Three of the newest CEOs in the Fortune 500 are selling off their companies, and each one stands to be richly rewarded after less than two years on the job. That sounds great for them, but it also sounds like something shareholders will want to get worked up about.
Those shareholders do have a tool to at their disposal. Back in January 2011, at the same time it introduced “Say on Pay,” the Securities and Exchange Commission adopted what is now known as “Say on Golden Parachute.” Another requirement of the Dodd-Frank Act, the provision allows shareholders who are voting on whether to complete a merger or acquisition to also vote on any severance packages for executives who will lose their jobs as a result.
Like Say on Pay, Say on Golden Parachute is nonbinding, but given what’s happened to the stock price of some of these companies since their merger announcements, shareholders may use it to express their displeasure with rookie CEOs receiving rich payouts, which could prompt their boards of directors to take a second look.
If the $78.7 billion merger between Time Warner Cable (TWC) and Charter Communications (CHTR) goes through, Robert Marcus, who has been CEO of Time Warner for only 18 months, could collect $98 million according to figures from the company’s latest proxy statement, updated to reflect today’s stock price. This payment will be triggered if he loses his job, which seems pretty certain. The combined company would be led by old Charter’s current CEO, Tom Rutledge. Time Warner’s shares have climbed since the announcement on May 26, but shareholders are receiving a fixed cash price plus shares in Charter as part of the deal, and Charter’s shares have been falling in value since the merger went public.
The $6.3 billion acquisition of Office Depot (ODP) by Staples (SPLS), which is facing serious antitrust scrutiny, is also being led by a rookie CEO, Roland Smith, who took the job just 19 months ago. If the merger goes through, Staples CEO Ronald Sargent will head the new company, and Smith will be out of a job—but $47 million richer. Both companies’ stocks rose a little on news of the merger on Feb. 4 but have since fallen. Office Depot shareholders approved the merger by 98% at a meeting in June, but 44% voted against the CEO’s severance package. The company did not confirm whether it had made any changes as a result of this heavy opposition.

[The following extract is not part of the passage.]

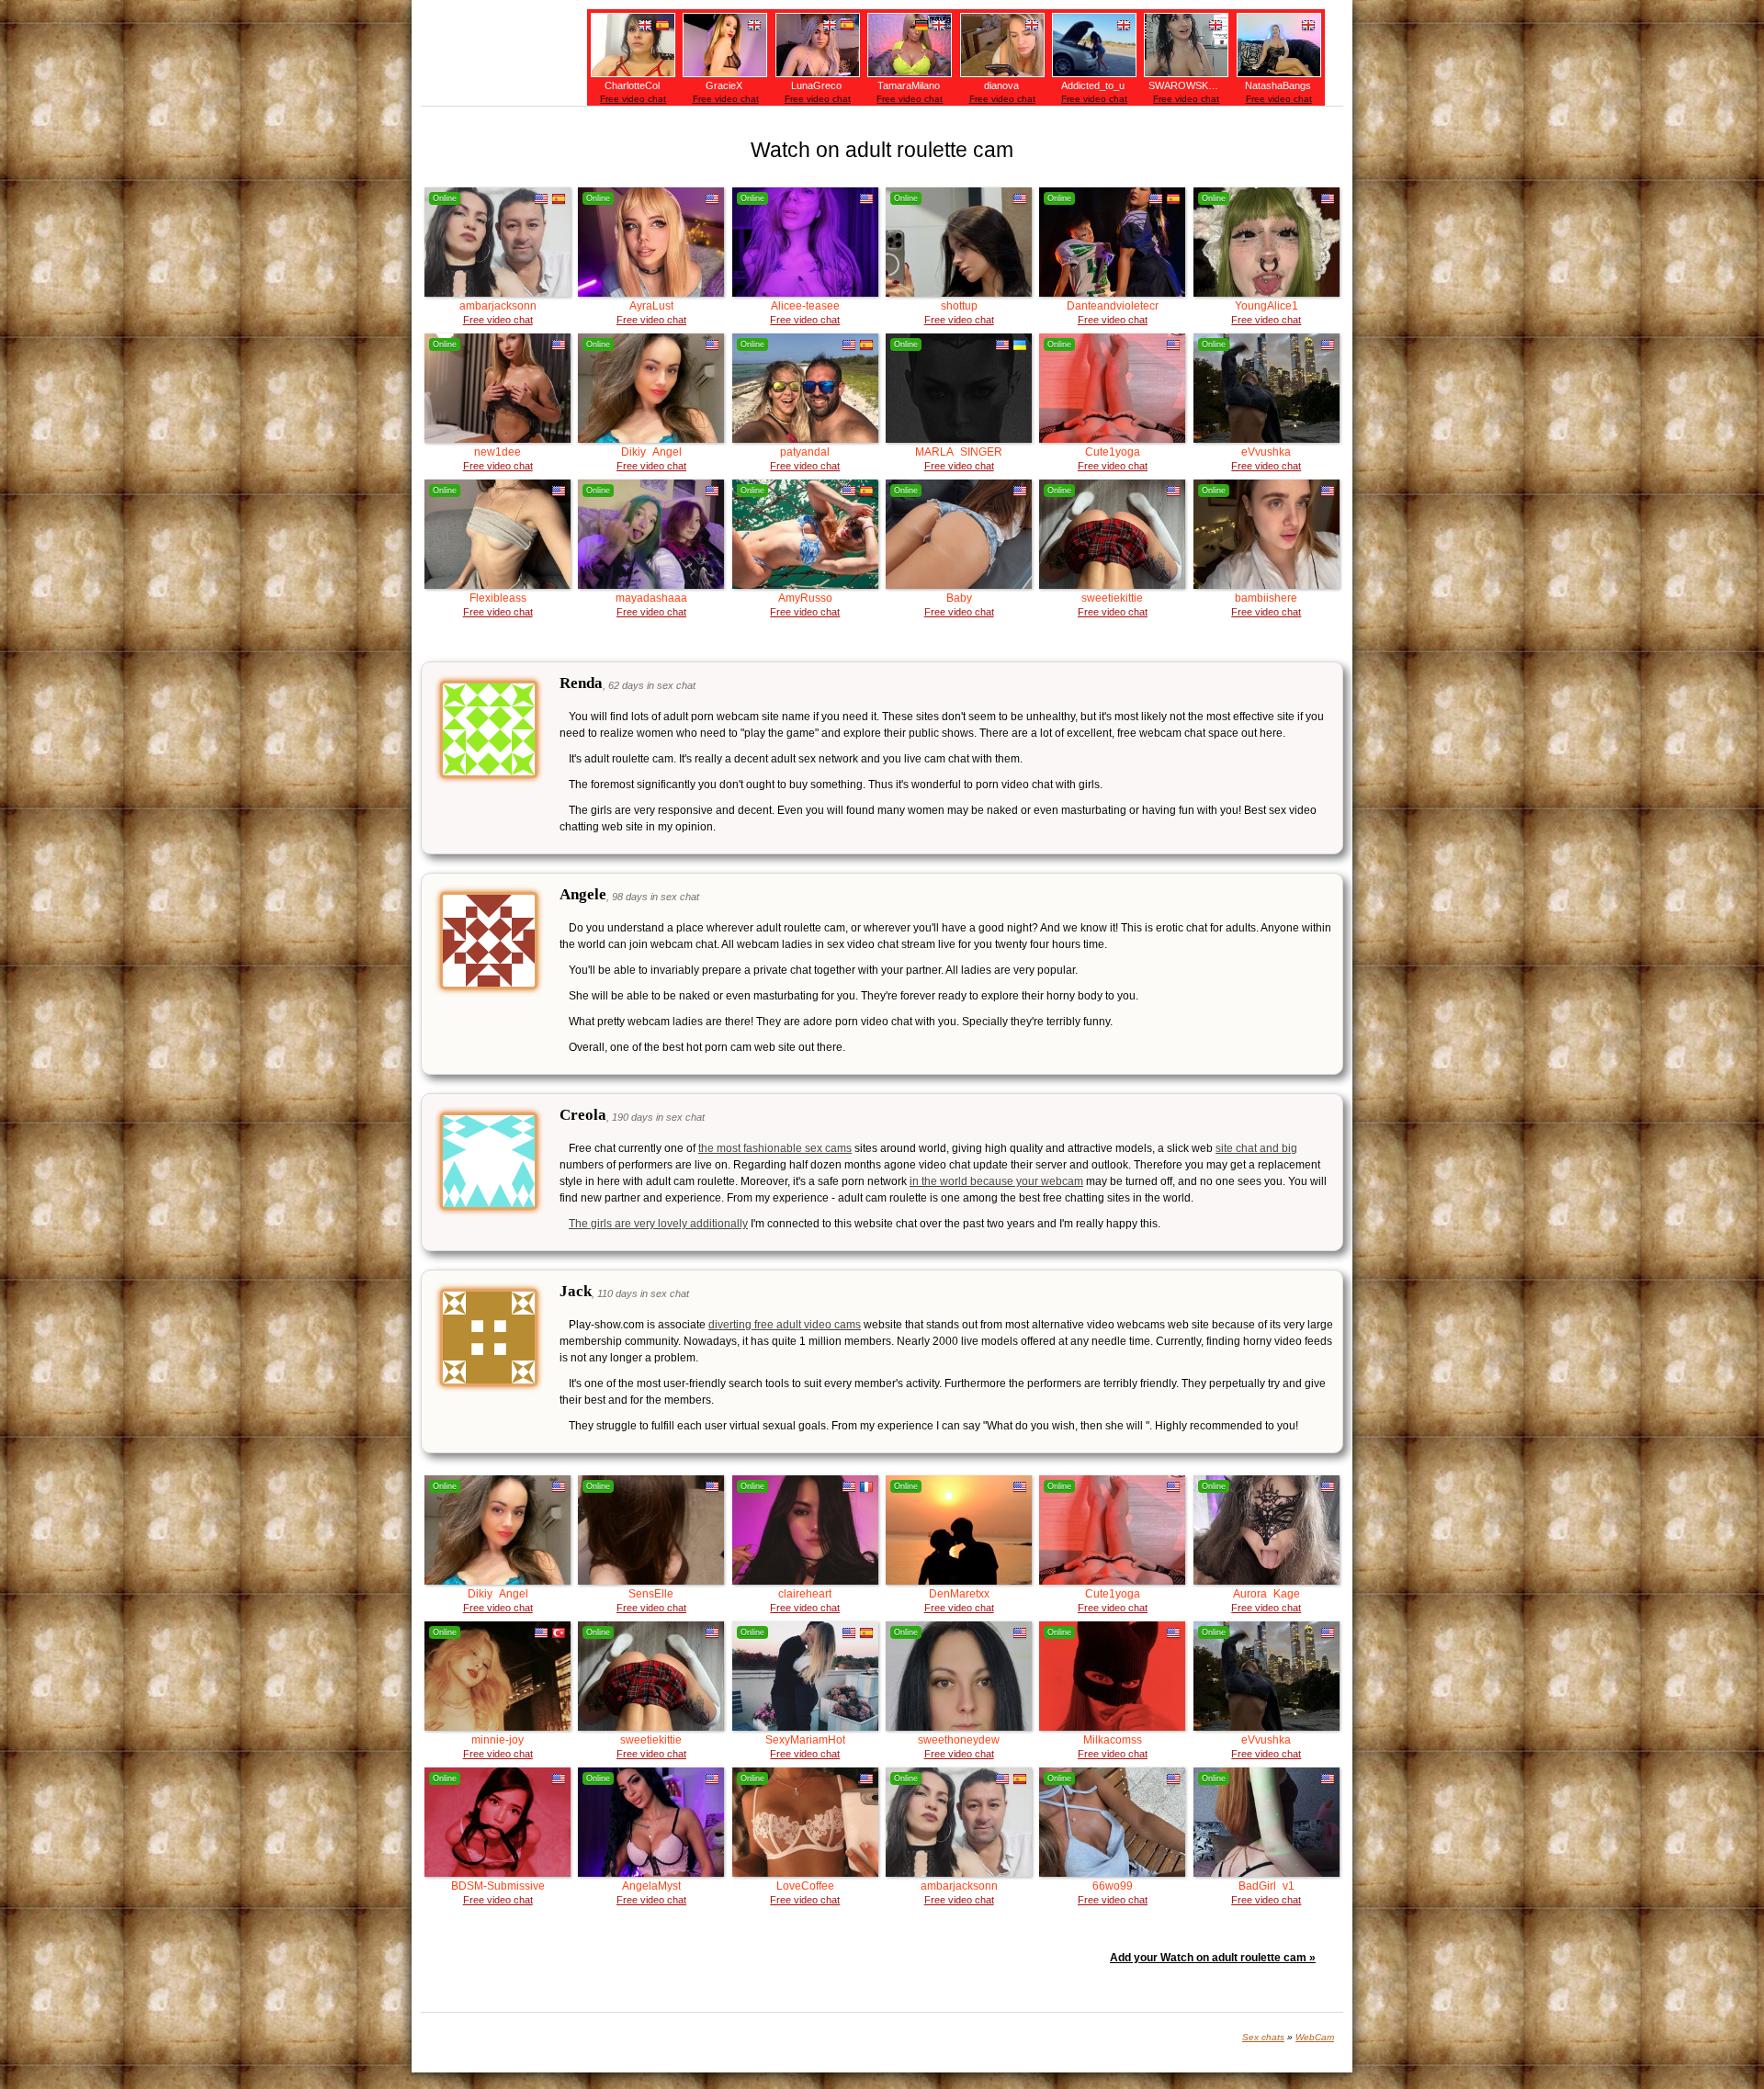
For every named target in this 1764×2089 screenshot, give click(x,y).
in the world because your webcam (996, 1181)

The third rookie CEO to sell off his company is Bruce Broussard of health insurer Humana (HUM), who took the helm in January, 2014. If Aetna (AET) acquires Humana for $37 billion, Broussard will be terminated and will receive around $17 million. Like the other companies above, Humana’s stock took a quick spike on the announcement of the sale on July 3, but that has since been wiped out. Aetna’s stock—which Humana shareholders will receive in addition to some cash—has been in free-fall ever since the acquisition became public.
Golden parachutes were first introduced to corporate America for the benefit of shareholders. They were written into employment agreements so CEOs could make merger decisions beneficial to a company’s stock owners without fear of financial harm. But it all started going downhill, with severance equaling tens of millions of dollars because executives received multiyear salaries and bonuses along with equity that was supposed to vest over a much longer time. Golden parachutes became so attractive that they were turned into a motivation to go looking for mergers, whether they were in the interests of shareholders or not.

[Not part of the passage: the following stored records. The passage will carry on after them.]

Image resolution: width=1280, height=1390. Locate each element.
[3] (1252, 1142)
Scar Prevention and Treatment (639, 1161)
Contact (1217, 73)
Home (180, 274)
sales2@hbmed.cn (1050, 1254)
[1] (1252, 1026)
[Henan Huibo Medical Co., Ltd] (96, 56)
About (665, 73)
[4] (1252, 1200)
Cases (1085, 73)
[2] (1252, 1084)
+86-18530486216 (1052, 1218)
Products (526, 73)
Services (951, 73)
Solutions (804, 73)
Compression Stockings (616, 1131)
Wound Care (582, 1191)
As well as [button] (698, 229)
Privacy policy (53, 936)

According to figures from consultancy Pearl Meyer based on figures from 2011 to 2014, only about 5% of Say on Golden Parachute votes received less than majority support, though in most cases shareholders supported the actual merger. But in some cases, concerned investors are starting to show more backbone.
The $6.8 billion acquisition of food company Ralcorp by ConAgra in January 2013 met with shareholder approval but only around 45% of shareholders approved Ralcorp CEO Kevin Hunts’ $36 million golden parachute. Likewise, in the lowest level of approval so far, Spartan Stores Inc.’s $314 million acquisition of Nash Finch in September 2013 saw shareholders strongly supporting the combination, but only a quarter of them approved of the $25.8 million Nash Finch CEO Alec Covington was due to collect.
While it is not clear whether these votes reduced payments, Say on Pay votes have had significant effects on other CEOs. Take Oracle, where a series of votes reduced CEO Larry Ellison’s pay by about $12 million. John Hammergren CEO of McKesson had what was called the richest pension of all time, but he took a $45 million cut, and his pay was halved after shareholders protested.
Office Depot shareholders have voted, and those at Time Warner Cable and Humana will soon have their say. But when all the votes are tallied, will their CEOs walk away with their whole packages or a little less than they bargained for?